**Written exercise**
Turn everything from the line containing "Given: Toggle closed" down to the end of the items into a Markdown table with the columns Row and Line, numbering each line and skipping blank ones. Leave the pictures out of your answer.

**Data provided**

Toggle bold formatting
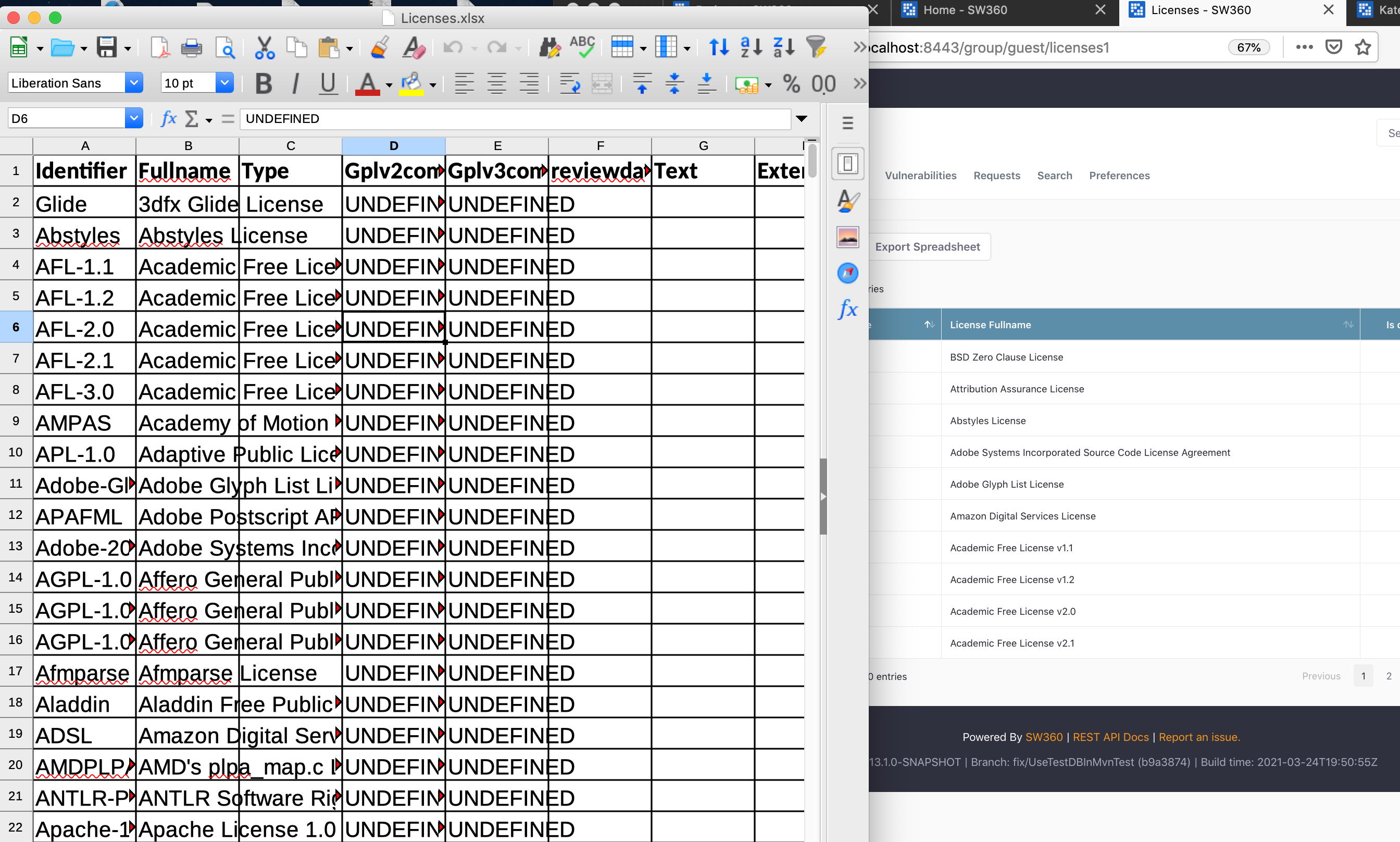The image size is (1400, 842). [263, 83]
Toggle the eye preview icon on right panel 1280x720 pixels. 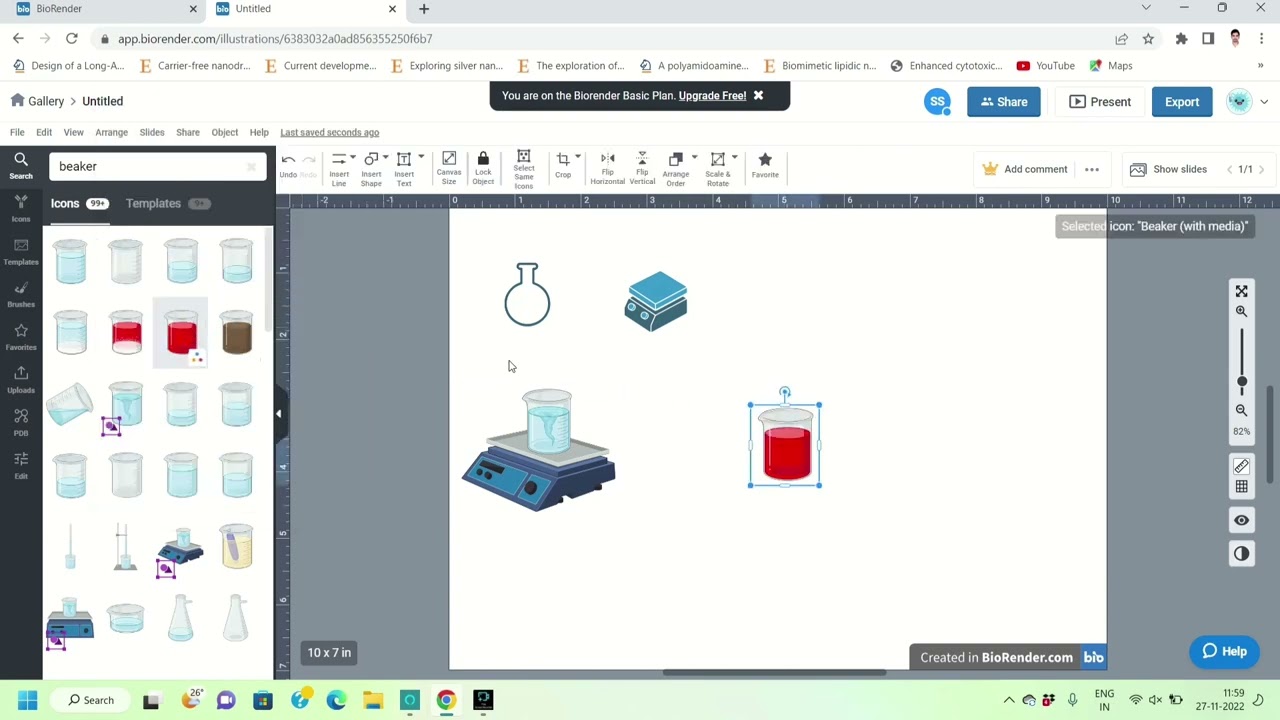pyautogui.click(x=1241, y=519)
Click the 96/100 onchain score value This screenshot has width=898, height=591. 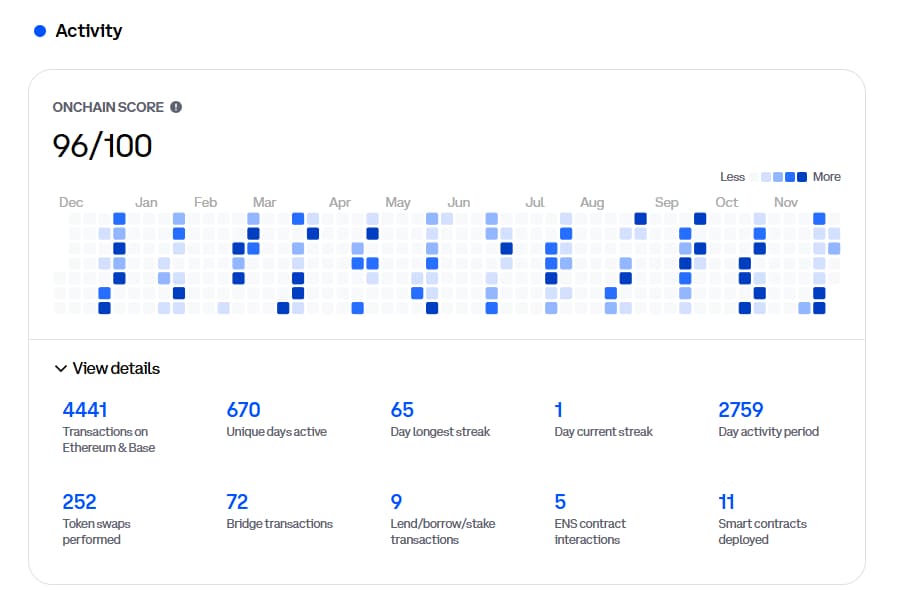(102, 146)
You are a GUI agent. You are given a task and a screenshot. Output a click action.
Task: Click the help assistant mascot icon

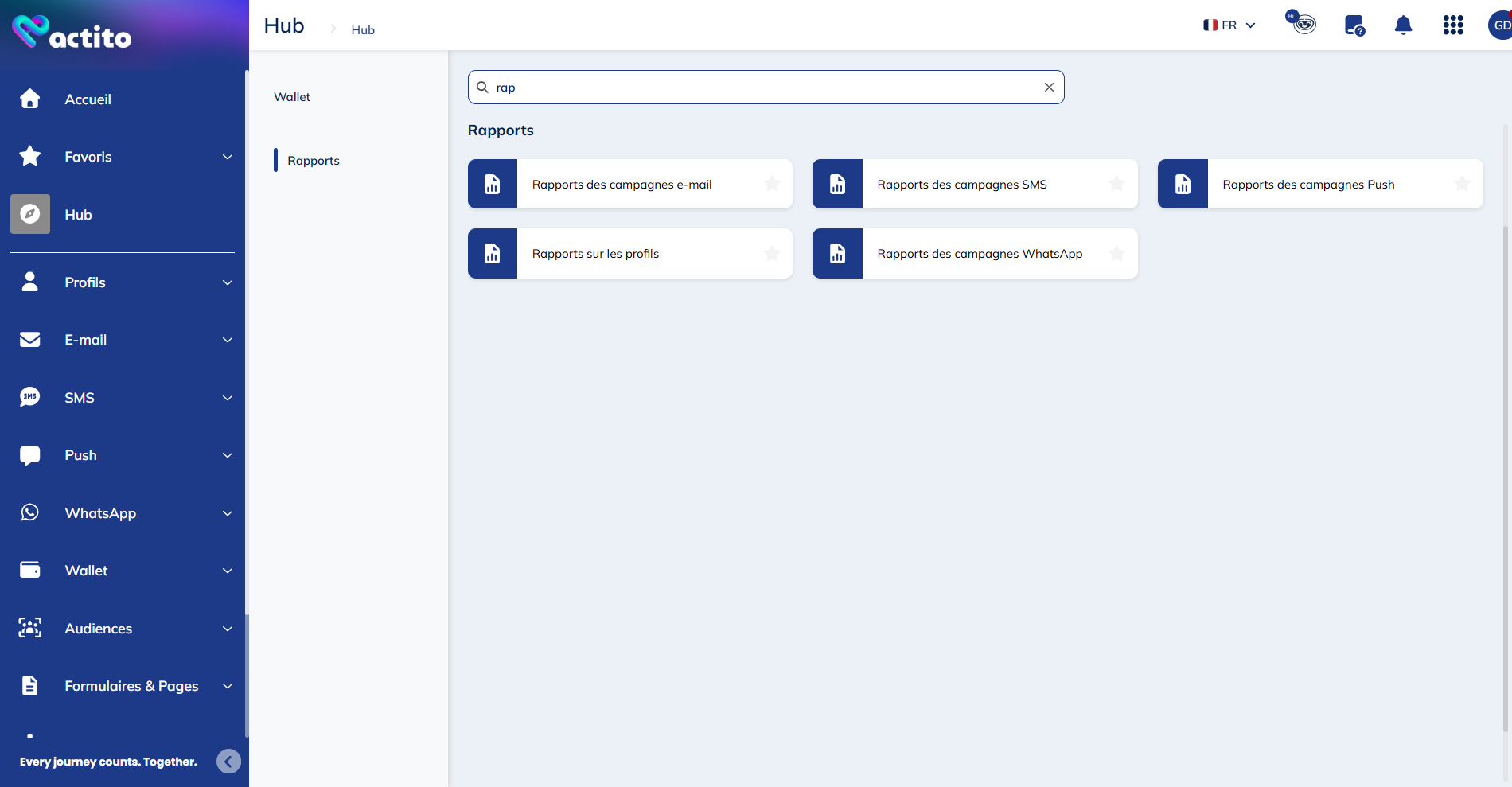(x=1301, y=23)
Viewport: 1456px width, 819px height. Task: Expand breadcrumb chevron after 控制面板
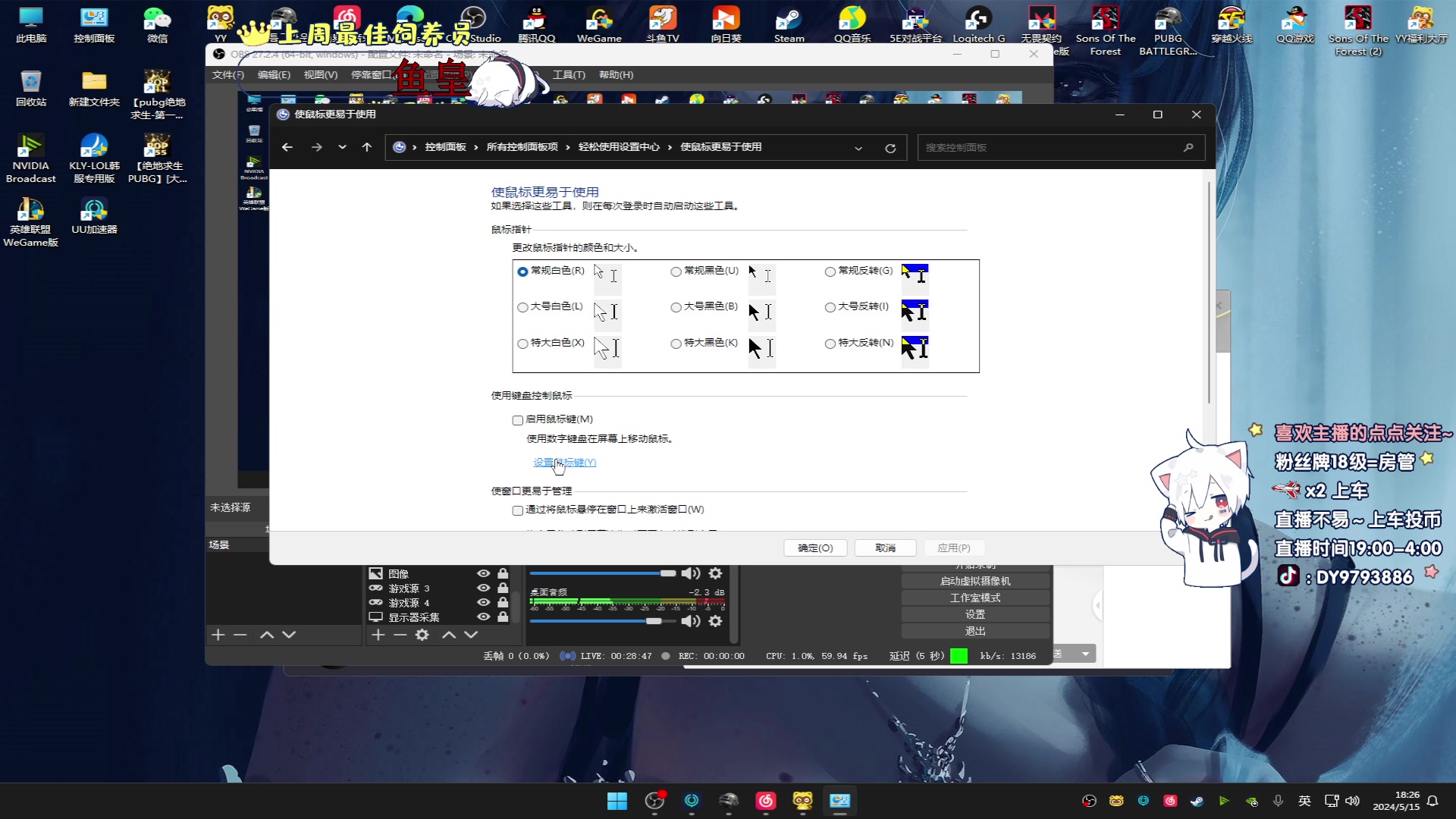pos(476,147)
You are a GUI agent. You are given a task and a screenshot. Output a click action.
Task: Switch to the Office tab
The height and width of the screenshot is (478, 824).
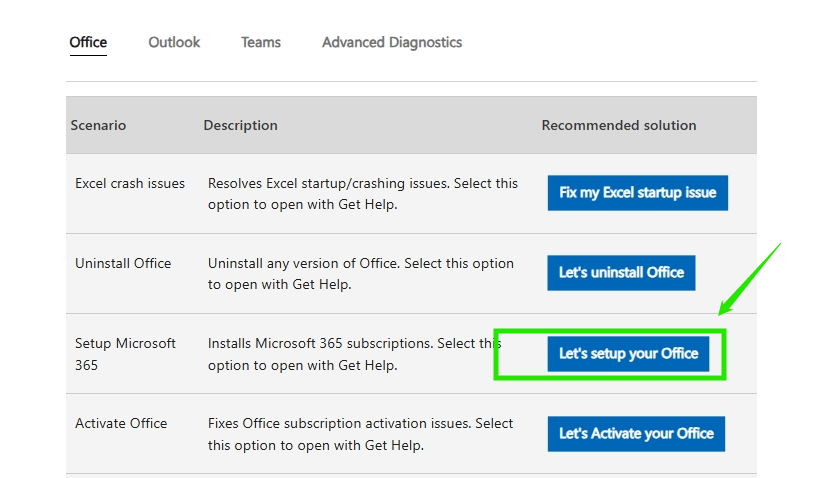click(88, 42)
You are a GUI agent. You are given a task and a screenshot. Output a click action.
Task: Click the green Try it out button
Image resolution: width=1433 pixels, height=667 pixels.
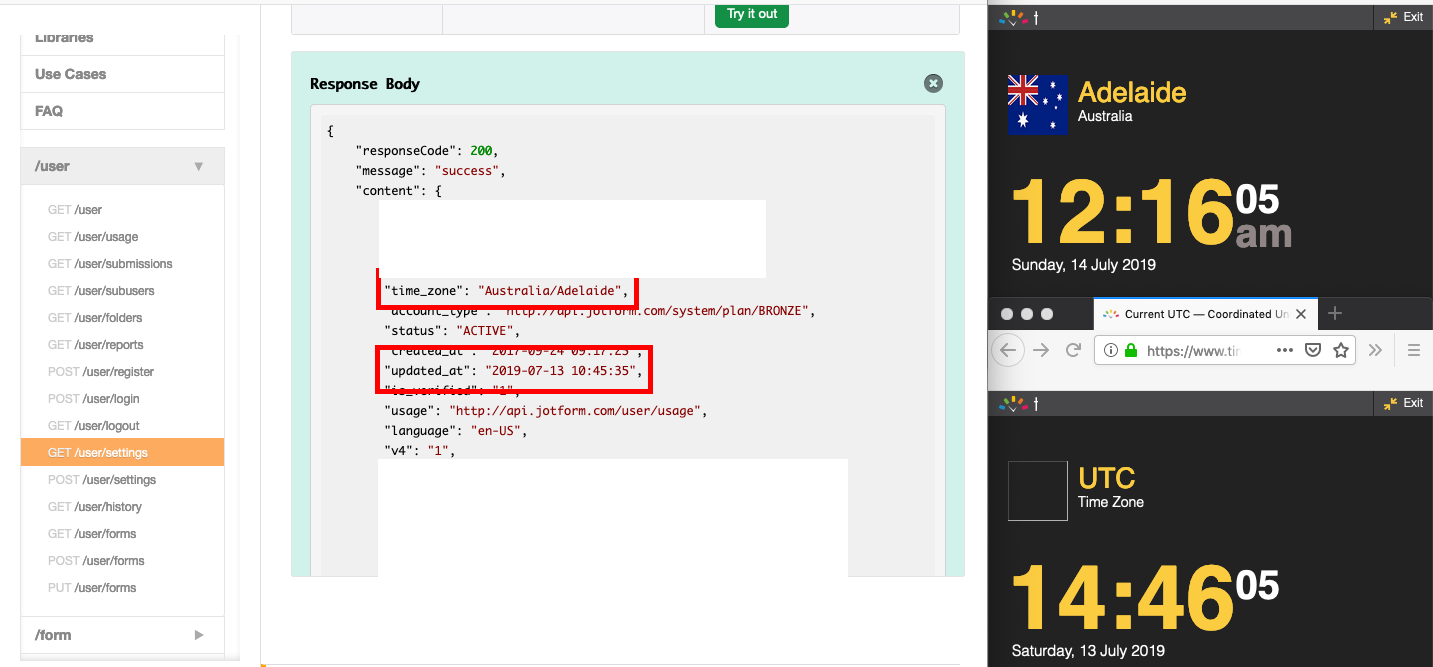751,14
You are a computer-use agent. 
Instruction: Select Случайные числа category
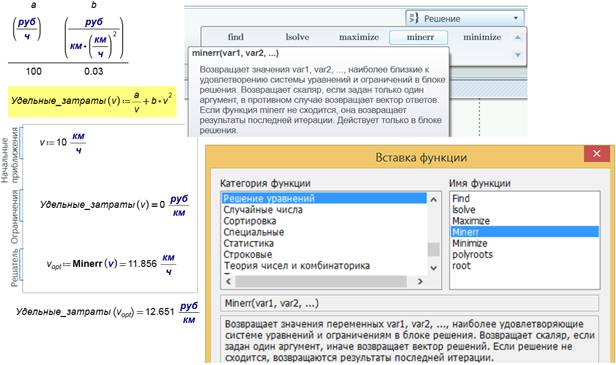coord(263,210)
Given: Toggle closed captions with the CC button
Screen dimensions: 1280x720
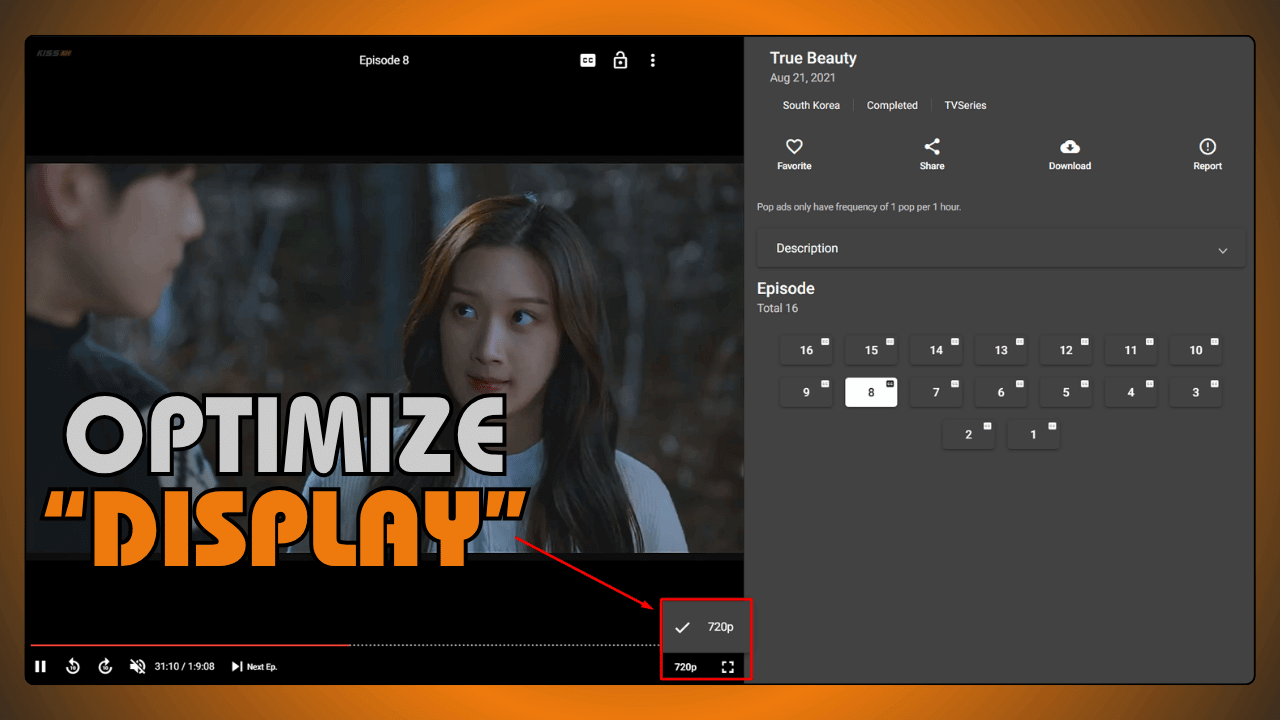Looking at the screenshot, I should (x=587, y=60).
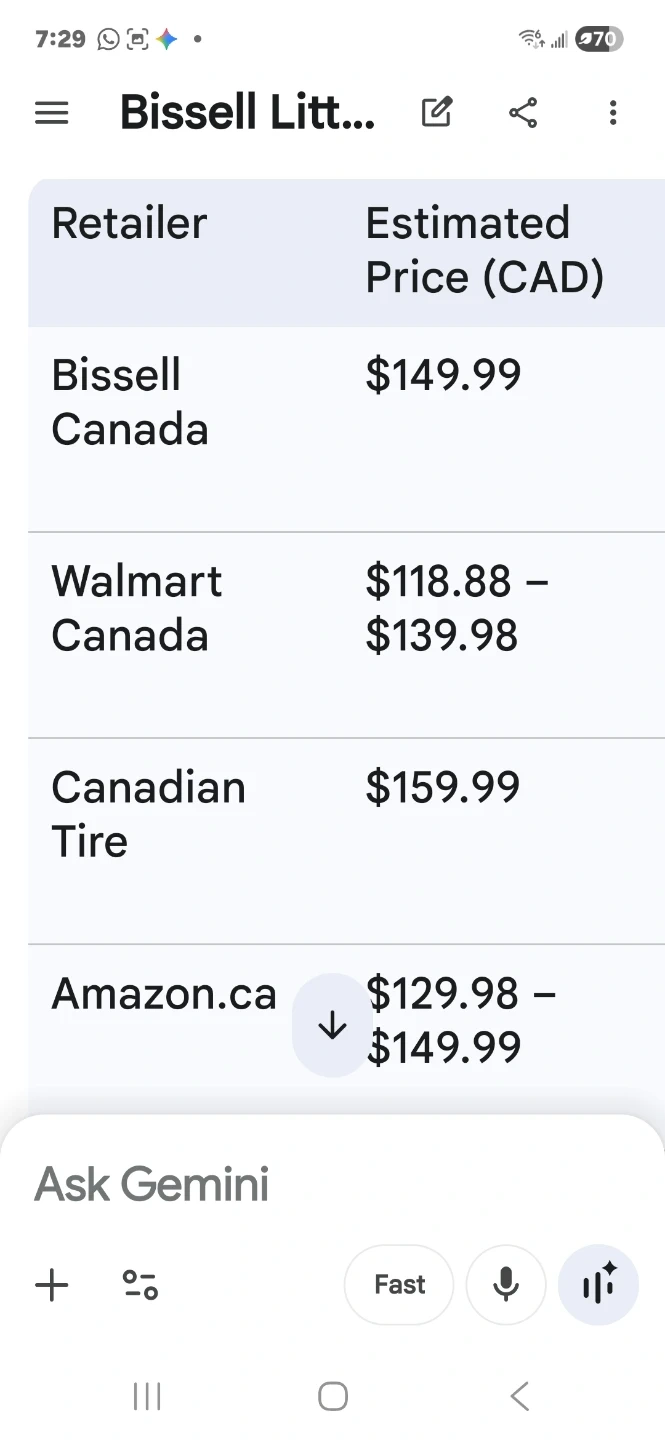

**Output**
| Row | Line |
|---|---|
| 1 | Given: Toggle closed captions with the CC button |
| 2 | Screen dimensions: 1280x720 |
| 3 | Looking at the screenshot, I should (x=587, y=60). |